### Your assignment
Your task is to repeat exactly the lines below between the line holding "Where should I click to: Click the notifications" and the line holding "You are a computer-use agent. Screen", inclusive, and only those.

══════════════════════════════

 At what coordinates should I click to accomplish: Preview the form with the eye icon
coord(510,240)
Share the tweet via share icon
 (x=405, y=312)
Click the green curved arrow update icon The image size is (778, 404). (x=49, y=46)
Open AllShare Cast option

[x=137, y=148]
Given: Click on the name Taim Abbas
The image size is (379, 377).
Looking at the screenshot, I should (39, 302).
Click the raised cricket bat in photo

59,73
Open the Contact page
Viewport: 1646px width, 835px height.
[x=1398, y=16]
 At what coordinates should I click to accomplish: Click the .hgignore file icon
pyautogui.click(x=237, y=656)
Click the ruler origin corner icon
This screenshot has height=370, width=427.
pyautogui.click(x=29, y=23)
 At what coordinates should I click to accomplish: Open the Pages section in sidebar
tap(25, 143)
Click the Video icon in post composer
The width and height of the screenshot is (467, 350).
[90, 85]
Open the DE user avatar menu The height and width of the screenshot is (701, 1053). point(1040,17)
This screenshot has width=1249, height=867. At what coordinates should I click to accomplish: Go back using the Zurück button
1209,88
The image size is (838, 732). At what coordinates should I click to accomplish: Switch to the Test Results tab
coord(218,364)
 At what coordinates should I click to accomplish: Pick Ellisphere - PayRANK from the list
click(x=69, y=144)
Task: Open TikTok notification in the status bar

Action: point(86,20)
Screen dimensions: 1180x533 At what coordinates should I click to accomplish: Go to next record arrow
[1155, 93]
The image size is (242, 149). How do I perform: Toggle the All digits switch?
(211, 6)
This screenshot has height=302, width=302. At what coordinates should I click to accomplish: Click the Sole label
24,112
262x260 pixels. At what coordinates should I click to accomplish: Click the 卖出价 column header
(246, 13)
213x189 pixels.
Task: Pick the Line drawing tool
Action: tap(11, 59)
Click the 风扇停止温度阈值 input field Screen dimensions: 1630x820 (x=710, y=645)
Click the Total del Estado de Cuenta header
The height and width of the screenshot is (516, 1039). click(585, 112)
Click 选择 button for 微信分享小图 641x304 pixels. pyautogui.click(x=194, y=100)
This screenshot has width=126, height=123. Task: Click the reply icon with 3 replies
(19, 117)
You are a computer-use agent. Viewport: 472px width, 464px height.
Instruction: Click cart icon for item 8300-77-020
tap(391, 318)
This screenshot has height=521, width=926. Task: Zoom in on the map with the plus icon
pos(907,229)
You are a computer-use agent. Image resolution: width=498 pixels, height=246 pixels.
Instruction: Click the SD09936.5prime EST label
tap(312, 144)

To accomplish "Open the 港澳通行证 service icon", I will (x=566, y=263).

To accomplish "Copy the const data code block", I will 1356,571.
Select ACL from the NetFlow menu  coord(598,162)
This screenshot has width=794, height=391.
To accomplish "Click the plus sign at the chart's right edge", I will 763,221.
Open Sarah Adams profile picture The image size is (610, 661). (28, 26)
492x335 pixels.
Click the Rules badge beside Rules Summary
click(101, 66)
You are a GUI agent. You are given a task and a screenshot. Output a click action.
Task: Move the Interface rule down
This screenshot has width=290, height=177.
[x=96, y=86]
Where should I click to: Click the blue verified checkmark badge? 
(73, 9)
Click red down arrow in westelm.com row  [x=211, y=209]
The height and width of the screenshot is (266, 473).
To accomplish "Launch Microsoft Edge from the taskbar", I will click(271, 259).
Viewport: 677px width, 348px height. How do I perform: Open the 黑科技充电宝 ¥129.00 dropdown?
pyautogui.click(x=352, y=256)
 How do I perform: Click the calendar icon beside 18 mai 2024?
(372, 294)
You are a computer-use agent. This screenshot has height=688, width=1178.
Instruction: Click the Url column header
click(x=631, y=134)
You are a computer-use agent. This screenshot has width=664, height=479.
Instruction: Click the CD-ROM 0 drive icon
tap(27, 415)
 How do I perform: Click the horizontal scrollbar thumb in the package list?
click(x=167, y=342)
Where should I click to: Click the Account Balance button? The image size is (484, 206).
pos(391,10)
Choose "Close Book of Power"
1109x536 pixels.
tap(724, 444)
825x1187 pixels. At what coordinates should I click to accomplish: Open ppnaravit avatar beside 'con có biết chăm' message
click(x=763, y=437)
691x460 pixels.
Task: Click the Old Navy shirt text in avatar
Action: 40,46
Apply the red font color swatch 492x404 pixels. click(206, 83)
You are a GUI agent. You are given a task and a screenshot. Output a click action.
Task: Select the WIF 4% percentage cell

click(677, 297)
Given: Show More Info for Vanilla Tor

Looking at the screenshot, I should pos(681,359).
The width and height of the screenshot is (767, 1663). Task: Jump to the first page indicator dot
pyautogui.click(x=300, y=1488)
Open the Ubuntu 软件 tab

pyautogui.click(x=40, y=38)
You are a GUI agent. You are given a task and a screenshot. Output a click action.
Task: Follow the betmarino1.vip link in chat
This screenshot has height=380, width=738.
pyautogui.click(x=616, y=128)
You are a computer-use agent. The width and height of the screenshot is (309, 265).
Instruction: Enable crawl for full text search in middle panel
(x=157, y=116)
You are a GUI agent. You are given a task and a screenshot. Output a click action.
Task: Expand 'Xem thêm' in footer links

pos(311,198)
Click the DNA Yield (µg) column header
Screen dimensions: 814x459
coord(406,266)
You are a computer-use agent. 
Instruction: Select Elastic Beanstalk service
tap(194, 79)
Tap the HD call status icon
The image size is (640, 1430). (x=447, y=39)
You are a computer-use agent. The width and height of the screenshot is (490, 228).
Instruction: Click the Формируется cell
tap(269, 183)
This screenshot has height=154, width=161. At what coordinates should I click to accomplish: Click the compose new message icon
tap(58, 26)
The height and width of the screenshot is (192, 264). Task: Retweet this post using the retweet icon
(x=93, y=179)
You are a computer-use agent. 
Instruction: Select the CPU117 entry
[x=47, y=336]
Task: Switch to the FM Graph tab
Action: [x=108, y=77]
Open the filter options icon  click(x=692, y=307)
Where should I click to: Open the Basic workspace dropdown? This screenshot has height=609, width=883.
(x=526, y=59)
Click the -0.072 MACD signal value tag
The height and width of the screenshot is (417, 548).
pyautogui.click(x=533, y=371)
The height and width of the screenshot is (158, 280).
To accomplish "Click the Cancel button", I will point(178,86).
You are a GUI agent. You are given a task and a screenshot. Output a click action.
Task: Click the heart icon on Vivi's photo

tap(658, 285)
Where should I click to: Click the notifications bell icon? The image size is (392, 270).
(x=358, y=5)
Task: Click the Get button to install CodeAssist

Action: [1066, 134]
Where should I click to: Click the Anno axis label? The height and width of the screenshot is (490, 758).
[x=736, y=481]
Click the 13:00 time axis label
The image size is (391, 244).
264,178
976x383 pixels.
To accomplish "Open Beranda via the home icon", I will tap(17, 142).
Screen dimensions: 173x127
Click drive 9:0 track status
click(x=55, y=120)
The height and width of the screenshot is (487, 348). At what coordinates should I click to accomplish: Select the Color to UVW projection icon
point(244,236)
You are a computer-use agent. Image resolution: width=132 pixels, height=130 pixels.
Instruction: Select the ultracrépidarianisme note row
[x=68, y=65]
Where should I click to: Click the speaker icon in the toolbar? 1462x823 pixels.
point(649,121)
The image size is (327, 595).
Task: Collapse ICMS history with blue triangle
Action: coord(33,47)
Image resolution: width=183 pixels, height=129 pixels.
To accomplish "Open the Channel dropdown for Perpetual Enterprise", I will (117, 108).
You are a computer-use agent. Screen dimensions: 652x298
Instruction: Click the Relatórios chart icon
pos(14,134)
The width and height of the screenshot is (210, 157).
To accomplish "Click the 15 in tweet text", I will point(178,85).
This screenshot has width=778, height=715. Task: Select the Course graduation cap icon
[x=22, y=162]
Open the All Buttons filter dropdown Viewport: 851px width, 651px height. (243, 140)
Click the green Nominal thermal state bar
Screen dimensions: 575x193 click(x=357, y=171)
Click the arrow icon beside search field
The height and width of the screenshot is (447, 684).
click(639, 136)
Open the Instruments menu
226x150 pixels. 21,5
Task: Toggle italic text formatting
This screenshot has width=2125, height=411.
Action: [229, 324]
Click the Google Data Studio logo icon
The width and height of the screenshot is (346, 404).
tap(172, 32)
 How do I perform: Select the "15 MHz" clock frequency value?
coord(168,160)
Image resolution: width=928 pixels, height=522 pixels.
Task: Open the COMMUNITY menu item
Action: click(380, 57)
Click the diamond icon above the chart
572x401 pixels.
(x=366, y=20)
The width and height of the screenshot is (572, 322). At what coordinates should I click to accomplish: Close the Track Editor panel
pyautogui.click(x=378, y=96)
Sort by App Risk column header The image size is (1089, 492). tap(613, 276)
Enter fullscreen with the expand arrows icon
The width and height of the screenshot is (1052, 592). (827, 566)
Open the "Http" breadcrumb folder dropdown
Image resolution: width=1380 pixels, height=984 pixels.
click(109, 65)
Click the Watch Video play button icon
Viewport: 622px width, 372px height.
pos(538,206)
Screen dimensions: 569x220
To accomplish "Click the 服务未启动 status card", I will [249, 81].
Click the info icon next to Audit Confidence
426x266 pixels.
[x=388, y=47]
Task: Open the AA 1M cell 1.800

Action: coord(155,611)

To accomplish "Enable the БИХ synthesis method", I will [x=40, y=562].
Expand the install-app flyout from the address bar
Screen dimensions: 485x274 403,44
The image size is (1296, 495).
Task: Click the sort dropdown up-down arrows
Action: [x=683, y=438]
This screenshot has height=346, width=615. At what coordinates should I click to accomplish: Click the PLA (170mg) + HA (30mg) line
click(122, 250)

══════════════════════════════

### Problem solution
Where should I click to: Click the notifications bell icon? The image size is (392, 270).
(x=358, y=5)
Task: Click the Get button to install CodeAssist

Action: [1066, 134]
Where should I click to: Click the Anno axis label? The height and width of the screenshot is (490, 758).
[x=736, y=481]
Click the 13:00 time axis label
The image size is (391, 244).
264,178
976x383 pixels.
To accomplish "Open Beranda via the home icon", I will tap(17, 142).
Screen dimensions: 173x127
Click drive 9:0 track status
click(x=55, y=120)
The height and width of the screenshot is (487, 348). At what coordinates should I click to accomplish: Select the Color to UVW projection icon
point(244,236)
You are a computer-use agent. Image resolution: width=132 pixels, height=130 pixels.
Instruction: Select the ultracrépidarianisme note row
[x=68, y=65]
Where should I click to: Click the speaker icon in the toolbar? 1462x823 pixels.
point(649,121)
The image size is (327, 595).
Task: Collapse ICMS history with blue triangle
Action: coord(33,47)
Image resolution: width=183 pixels, height=129 pixels.
To accomplish "Open the Channel dropdown for Perpetual Enterprise", I will (117, 108).
You are a computer-use agent. Screen dimensions: 652x298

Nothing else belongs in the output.